Texto de lectura:
☆ ☆ ☆ ☆ ☆

La cinta arranca con un noticiario que despacha con sorna y en 30 segundos todas las noticias del día –magnífica idea de la primera parte, que condensaba en esta propuesta toda la mala baba del director holandés–. En él se presenta uno de los hallazgos de guion más reseñables del libreto que firmaron Frank Miller y Walon Green. Se trata de una droga que ha calado hondo en los suburbios más conflictivos de Detroit, en los que sirve como mecanismo de evasión ante la cruda realidad. Su creador es Cain, líder espiritual de este movimiento, la cultura Nuke, y a la postre el antagonista principal de la cinta, que no el verdadero malo de la película.

Si la primera parte dibujaba una Detroit a punto de caer en el apocalipsis, esta continuación muestra una sociedad que abraza tal cataclismo como única manera de salir adelante frente a un panorama de pobreza y opresión. Un escenario que se ve agravado por la huelga policial; este servicio no da abasto ante tal cantidad de actos delictivos, a lo que se le suma su carencia de medios económicos y personales para lidiar con la situación –una metáfora clarividente de cómo lo público se hace pasar por ineficiente al recortársele el presupuesto, panorama que allana el terreno hacia una privatización que, llegados a ese punto, pasa a verse con buenos ojos, como el paso imprescindible a dar–.

☆ ☆ ☆ ☆ ☆

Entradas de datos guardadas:
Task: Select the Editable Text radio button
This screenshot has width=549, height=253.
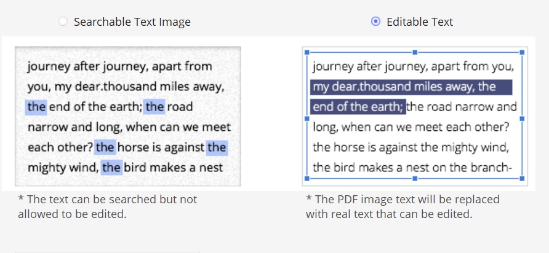Action: [x=375, y=21]
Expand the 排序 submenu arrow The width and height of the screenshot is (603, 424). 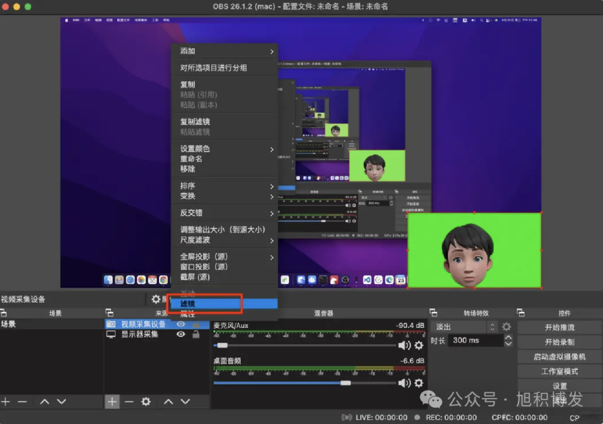(273, 186)
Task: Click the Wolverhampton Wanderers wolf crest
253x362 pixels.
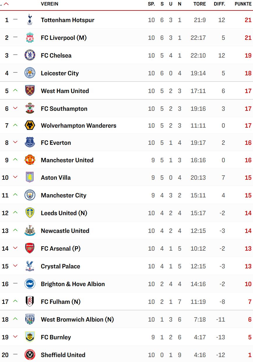Action: [30, 126]
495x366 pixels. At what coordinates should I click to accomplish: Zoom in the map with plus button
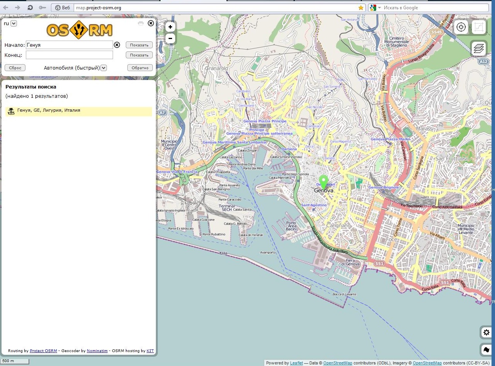(170, 27)
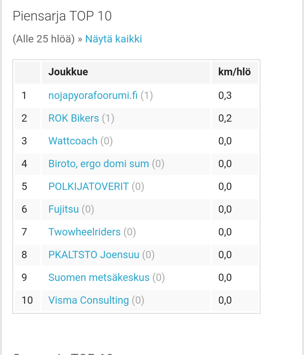The height and width of the screenshot is (355, 304).
Task: Click Biroto, ergo domi sum link
Action: click(99, 164)

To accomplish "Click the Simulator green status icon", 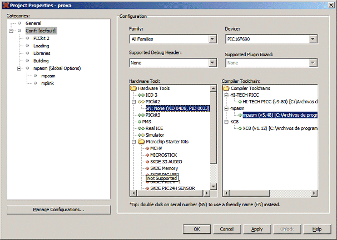I will [x=141, y=135].
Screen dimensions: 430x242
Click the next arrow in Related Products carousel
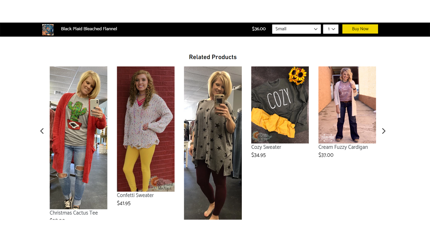coord(384,131)
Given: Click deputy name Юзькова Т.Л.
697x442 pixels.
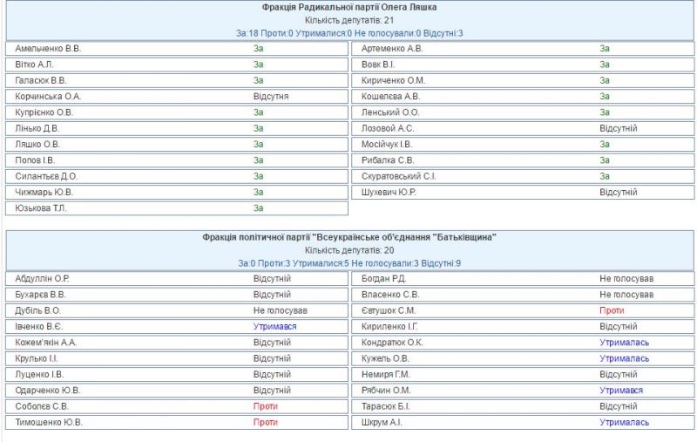Looking at the screenshot, I should [x=41, y=207].
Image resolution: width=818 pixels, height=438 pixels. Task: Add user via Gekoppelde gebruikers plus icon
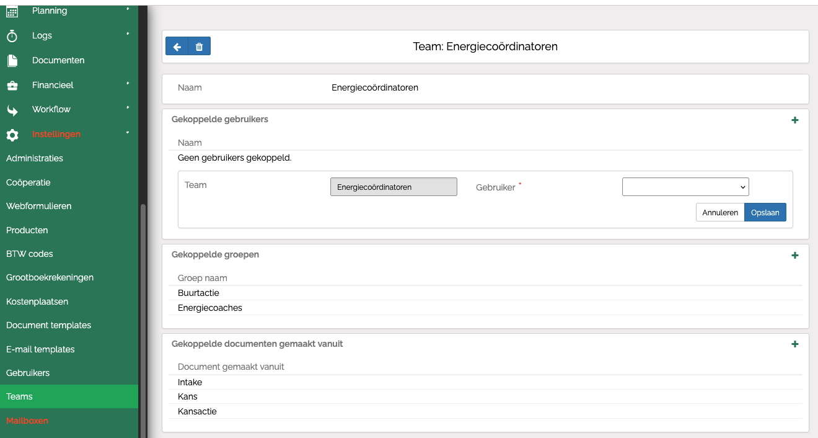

☆ ☆ ☆ ☆ ☆

Instrucciones:
(a) Enumera todos los nombres propios de personas o personajes que aparecen en el texto.
(b) Duplica el fragmento del texto que empieza en "Si la primera" y termina en "imprescindible a dar–.".
No hace falta consultar los registros.

Lista de respuestas:
(a) Frank Miller, Walon Green, Cain

(b)
Si la primera parte dibujaba una Detroit a punto de caer en el apocalipsis, esta continuación muestra una sociedad que abraza tal cataclismo como única manera de salir adelante frente a un panorama de pobreza y opresión. Un escenario que se ve agravado por la huelga policial; este servicio no da abasto ante tal cantidad de actos delictivos, a lo que se le suma su carencia de medios económicos y personales para lidiar con la situación –una metáfora clarividente de cómo lo público se hace pasar por ineficiente al recortársele el presupuesto, panorama que allana el terreno hacia una privatización que, llegados a ese punto, pasa a verse con buenos ojos, como el paso imprescindible a dar–.